_PROMPT:_ Only the lines that contain the string "will" belong in the answer; pull them from the records.

_Saved data entries:_

*** Block opens ***

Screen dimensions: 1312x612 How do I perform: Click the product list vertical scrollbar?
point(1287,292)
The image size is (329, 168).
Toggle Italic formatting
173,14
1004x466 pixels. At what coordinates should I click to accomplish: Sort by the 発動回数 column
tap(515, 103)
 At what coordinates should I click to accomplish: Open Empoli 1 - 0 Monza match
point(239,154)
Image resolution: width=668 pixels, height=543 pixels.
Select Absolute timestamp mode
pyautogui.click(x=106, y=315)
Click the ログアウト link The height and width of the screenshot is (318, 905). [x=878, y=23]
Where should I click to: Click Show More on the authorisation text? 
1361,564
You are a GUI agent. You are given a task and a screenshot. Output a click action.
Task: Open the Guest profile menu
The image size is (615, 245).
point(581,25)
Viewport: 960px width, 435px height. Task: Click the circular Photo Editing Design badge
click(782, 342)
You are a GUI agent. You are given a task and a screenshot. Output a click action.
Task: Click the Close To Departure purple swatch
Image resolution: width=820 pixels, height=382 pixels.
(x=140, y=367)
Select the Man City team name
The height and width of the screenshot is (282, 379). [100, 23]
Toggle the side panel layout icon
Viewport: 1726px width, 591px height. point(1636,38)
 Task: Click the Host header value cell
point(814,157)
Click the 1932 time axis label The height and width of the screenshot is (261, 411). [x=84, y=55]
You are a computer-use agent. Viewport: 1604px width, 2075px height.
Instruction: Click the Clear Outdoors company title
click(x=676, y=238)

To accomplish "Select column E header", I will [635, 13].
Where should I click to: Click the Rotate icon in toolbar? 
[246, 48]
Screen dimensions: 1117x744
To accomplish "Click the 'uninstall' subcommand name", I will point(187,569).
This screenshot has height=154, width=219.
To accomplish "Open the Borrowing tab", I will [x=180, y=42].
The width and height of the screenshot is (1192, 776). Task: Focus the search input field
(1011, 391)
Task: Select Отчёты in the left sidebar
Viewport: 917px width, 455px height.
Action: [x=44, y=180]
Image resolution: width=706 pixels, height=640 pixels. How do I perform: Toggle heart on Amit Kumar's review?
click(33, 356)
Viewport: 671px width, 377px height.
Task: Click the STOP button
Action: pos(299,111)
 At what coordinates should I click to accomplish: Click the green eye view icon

*** Block closes ***

_PROBLEM SOLUTION:_
To accomplish "Select column E header", I will [635, 13].
To accomplish "Click the 'uninstall' subcommand name", I will point(187,569).
To accomplish "Open the Borrowing tab", I will [x=180, y=42].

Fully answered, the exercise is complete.